Sen. Tom Harkin (D-Iowa) on Friday ramped up Democratic pressure on the White House to consider invoking the 14th Amendment to raise the debt ceiling.

"Is there anything that prohibits him from doing that? The answer is no," Harkin said, adding that the White House has been going about the idea the wrong way by asking whether the amendment legally gives the president the power to raise the debt ceiling without congressional authority.

Although President Obama indicated last week that his lawyers had looked into the legality of the so-called “14th Amendment solution,” he said they were “not persuaded that that is a winning argument.”

White House press secretary Jay Carney made clear in a briefing on Tuesday that the option was not on the table. “The Constitution makes clear that Congress has the authority — not the president — to borrow money,” Carney said. “And only Congress can increase the statutory debt ceiling. That’s just a reality.”

But Harkin called it “nuts” for the White House to indicate it would not consider the option. “It should be on the table," he said on the liberal Bill Press’s radio show.

Harkin is not the only one pushing for the president to step in as negotiations over the debt ceiling remain deadlocked between Republicans and Democrats in Congress and the Treasury Department’s Aug. 2 deadline nears.

Sens. Bernie Sanders (I-Vt.) and Charles Schumer (D-N.Y.) have likewise indicated that the president should look into the legality of invoking the 14th Amendment.

Most of the pressure is coming from the House side, with Minority Whip Steny Hoyer (D-Md.), Assistant Democratic Leader James Clyburn (S.C.) and Rep. Chris Van Hollen (D-Md.) discussing the amendment as a possible solution.
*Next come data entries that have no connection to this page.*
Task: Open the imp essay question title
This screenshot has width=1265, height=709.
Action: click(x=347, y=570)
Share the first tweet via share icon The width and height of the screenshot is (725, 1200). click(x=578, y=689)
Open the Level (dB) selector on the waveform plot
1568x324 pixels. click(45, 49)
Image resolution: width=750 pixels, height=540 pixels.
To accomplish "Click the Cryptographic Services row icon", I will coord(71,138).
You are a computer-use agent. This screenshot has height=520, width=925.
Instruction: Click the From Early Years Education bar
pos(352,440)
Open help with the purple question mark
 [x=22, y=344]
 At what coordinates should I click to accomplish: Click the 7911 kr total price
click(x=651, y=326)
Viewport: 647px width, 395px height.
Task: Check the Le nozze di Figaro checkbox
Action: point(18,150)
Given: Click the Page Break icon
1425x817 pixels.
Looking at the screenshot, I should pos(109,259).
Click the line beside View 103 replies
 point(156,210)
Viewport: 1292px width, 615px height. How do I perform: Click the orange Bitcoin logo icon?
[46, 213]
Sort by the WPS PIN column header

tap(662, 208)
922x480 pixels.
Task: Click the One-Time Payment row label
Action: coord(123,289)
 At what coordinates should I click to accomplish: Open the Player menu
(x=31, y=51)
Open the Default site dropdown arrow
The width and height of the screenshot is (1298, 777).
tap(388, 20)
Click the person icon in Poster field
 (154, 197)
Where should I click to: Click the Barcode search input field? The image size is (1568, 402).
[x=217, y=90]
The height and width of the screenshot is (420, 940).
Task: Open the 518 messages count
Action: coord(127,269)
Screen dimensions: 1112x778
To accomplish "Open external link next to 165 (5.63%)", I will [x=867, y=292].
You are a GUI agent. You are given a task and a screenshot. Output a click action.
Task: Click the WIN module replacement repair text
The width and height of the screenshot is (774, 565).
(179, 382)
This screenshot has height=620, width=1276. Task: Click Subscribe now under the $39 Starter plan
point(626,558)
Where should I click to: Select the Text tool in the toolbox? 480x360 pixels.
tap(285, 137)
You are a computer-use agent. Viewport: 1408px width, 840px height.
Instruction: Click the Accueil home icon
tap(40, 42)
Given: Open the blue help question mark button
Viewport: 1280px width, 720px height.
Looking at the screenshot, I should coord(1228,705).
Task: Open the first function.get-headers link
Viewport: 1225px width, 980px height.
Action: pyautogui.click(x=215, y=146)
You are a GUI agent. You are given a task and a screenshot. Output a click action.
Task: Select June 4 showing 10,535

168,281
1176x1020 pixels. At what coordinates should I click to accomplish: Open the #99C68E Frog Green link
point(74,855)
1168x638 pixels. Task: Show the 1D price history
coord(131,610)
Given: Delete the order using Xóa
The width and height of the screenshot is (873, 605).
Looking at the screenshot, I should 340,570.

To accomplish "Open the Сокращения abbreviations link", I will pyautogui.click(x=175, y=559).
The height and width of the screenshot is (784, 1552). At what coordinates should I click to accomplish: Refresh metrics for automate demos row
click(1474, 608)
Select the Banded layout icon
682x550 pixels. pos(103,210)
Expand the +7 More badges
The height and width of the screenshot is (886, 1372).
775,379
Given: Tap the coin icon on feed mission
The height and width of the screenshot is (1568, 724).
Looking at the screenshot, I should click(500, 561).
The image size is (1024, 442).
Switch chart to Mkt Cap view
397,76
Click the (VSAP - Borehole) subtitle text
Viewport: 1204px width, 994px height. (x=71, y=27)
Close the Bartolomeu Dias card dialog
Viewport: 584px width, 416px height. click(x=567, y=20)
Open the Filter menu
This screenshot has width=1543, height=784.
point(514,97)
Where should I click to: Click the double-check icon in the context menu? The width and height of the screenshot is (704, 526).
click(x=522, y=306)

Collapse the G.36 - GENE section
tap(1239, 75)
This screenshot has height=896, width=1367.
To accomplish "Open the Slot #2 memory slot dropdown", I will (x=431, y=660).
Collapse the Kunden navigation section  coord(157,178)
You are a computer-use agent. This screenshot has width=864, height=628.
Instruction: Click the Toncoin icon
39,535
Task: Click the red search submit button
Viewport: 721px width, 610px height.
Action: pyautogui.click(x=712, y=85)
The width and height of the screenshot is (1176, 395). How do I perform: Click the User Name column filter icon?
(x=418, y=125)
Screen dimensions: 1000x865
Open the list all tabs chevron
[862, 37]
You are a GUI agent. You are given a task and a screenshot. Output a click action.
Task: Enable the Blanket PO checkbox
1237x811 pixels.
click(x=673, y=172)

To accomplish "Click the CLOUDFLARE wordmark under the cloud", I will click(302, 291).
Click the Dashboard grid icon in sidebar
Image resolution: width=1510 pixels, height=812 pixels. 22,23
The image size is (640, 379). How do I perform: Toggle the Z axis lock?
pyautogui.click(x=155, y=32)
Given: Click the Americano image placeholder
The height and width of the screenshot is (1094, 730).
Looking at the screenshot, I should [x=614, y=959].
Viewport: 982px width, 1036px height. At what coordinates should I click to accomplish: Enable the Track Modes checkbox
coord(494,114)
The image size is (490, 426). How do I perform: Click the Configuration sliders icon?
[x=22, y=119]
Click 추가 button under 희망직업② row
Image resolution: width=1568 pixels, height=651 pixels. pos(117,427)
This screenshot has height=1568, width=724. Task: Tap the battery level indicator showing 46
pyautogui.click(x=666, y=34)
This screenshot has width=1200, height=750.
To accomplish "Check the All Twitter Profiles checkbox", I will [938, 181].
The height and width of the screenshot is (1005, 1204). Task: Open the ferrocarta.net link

Harkin said he has spoken to White House officials about the possibility. “I think [Obama] knows my feelings on that.

"I think this is one time where it's very clear the president can invoke the 14th Amendment,” he said, arguing that it would not be without precedent.

Harkin compared the idea to former President Lincoln making the Emancipation Proclamation, an example Clyburn used as well, or former President Franklin Roosevelt’s Lend-Lease program, which allowed the U.S. to support Allied nations before declaring war in 1941.

Republicans have warned they would take the president to court if he tried invoking the amendment over the debt ceiling. "I think he wins" in a court challenge, Harkin said.

"I think the American people would stand up and applaud a president who had the guts and the courage to stand up and make sure the political battles don't tear this country apart,” he said. “I think the Tea Party will probably go nuts, but what the heck, they're already nuts anyway.”

Harkin added that the majority of moderates on both the Republican and Democrat side would probably “silently applaud” Obama for the decision, as well. “They don't want to vote on raising the debt ceiling anyway.”